We have survived and of course today (Saturday) was another day of his shenanigans. Today I blame the soda he had at lunch. That stuff always sets him into a downward spiral that ends up in flames. Tomorrow, I plan to flush his system with water and protein.

There are days when being a parent is the most frustrating job in the universe. Even worse when you are working from home and have to maintain your kids even though you do not have time to really concentrate on what they are doing. It’s like being an absent parent. I’m here, but to them always distracted. I often think it would be more healthy for them to be in daycare rather than watch their mom be constantly consumed by work. So consumed that I often forget to make my daughter the lunch she asked for an hour ago. And by the time work has ended for the day (if it really ever ends) I’m so tired that all I can do is sit down and fall asleep for a few minutes.

I often question God’s decision to put me in this position of stay-at-home-work-at-home-mom. I don’t always get how it’s benefiting my family. Wouldn’t a job out of the house be more logical and easier? I believe it would be. Then why keep this up? Why keep up the crazy hours of building a successful, yet currently not very profitable business that mixes my time with neglectful childcare?

I ask these questions as I lay my head down at night, exhausted and unable to process much of anything because my mind and body hurt too much. And you know what… I don’t really have an answer to my questions. The only thing that I really know for sure is that this is what I’ve been given and I’m taking it as far as God will allow it to go. I love my job and I love my family and I have both. I plan my own hours and my own work schedule and I am my own motivator. And for some reason this is the way it’s been given to me.

My house is never clean or tidy, my kids run amok, my table is rarely bare, but rather always covered in some sort of white powder, fondant residue or food coloring and my counter tops often look like the Pillsbury Dough Boy attempted to build sand castles out of flour and sugar.

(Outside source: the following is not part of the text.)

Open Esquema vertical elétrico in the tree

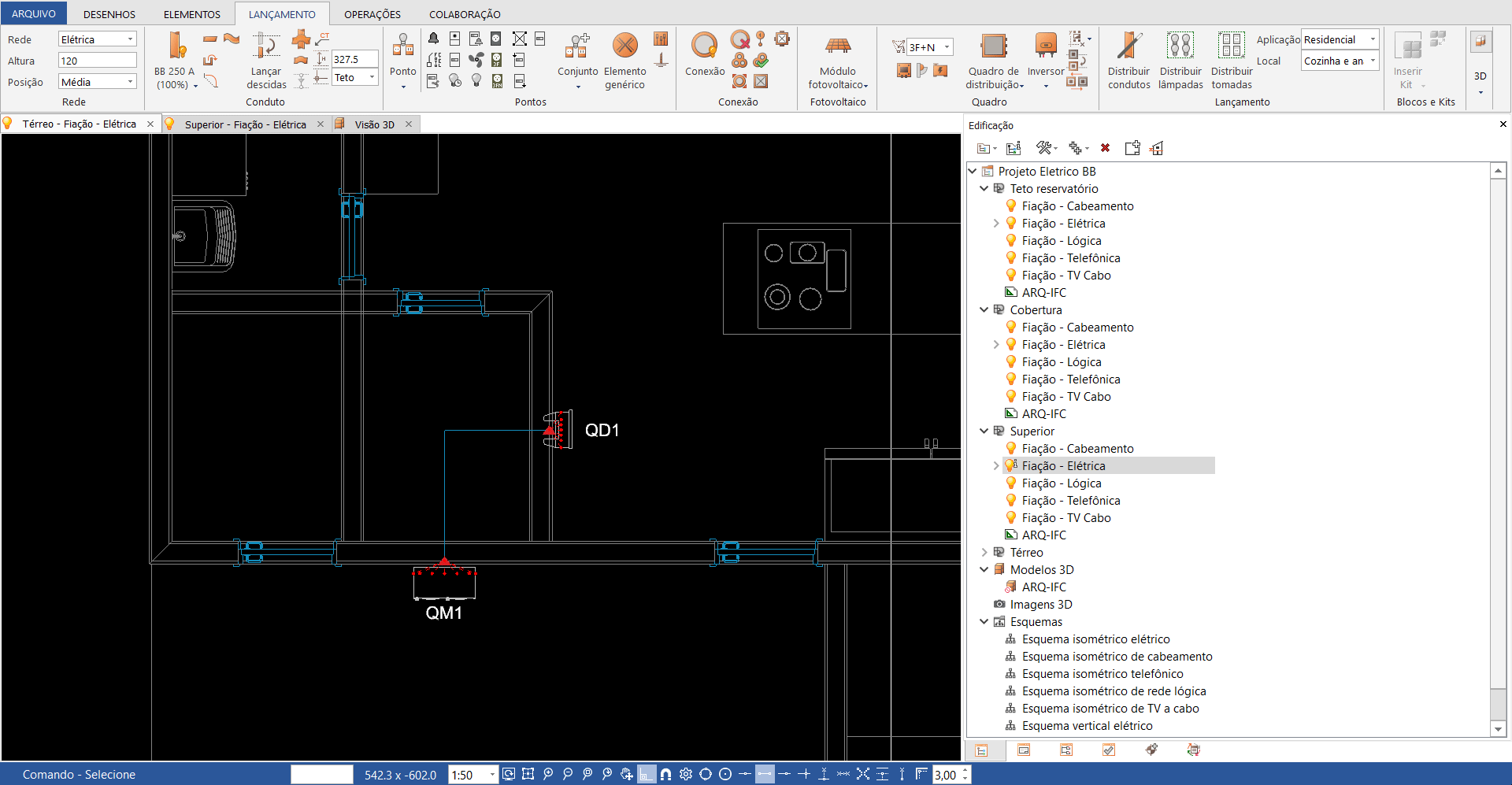(x=1087, y=726)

My son is busy, often annoying and overbearing and my daughter is bored.

At least, that’s how I see it, but is it true? Do I really run a house full of distraction and work that is absent of loving and beneficial parenting?

Yesterday, after the horrible day, I told Jonah that we had to run errands at Costco and Lowes. If he could control himself we would treat them to frozen yogurt, but if they couldn’t behave we would go home and have boring dinner. He got very upset and started to cry. I couldn’t understand what he was saying, but he’d picked up on the ‘boring dinner’. I thought he was sad because he was agreeing that my dinner’s were boring, but he was actually upset because I had called my dinner boring. Through sad cries and choked tears he told me, ‘your dinners aren’t boring. I really like them. I like the food you make for me. It tastes good and I appreciate it.’ This coming from my son whom I feel like I ignore all day long and from my belief that my dinners are simple and not so good because I am too exhausted to make anything fancy.

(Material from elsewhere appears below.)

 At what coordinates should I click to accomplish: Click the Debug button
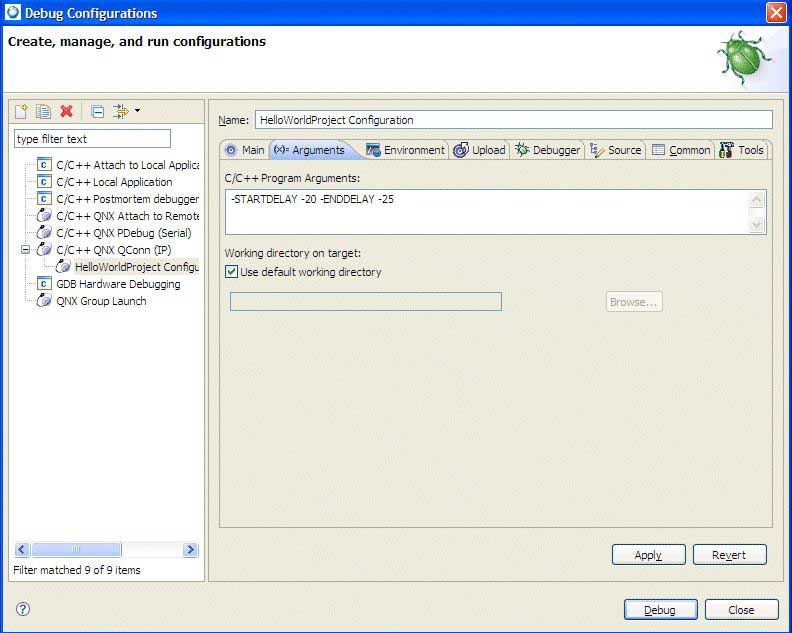tap(660, 610)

He’s not seeing the content of the meal, but that the meal has been provided. He’s appreciating my effort and loving me unconditionally for providing him with something he needs. My dinners aren’t boring, they are me showing how much I love him. And that makes my heart smile 🙂

Our family is anything but traditional and there are many, many things that need improvement. But we do have love, and joy and laughter. God designed our family just as He saw fit. He put the four of us together and then blessed us with talents and opportunities and quirks and flaws and He’s sewn it all together to make something absolutely unique and beautiful. I’ll take it! I’ll take the chaos, the weird, the messy. Because it makes this family who it is.

I’m Jonah and Mickey’s mom and a very talented cake artist. A bit stressed out, but abundantly blessed. And although I’m never certain of the future, I do know that even though there are days when my kid breaks my stuff there are also days that we play, laugh and love, that are filled with true joy and those are the things that will last longer than broken shards of glass.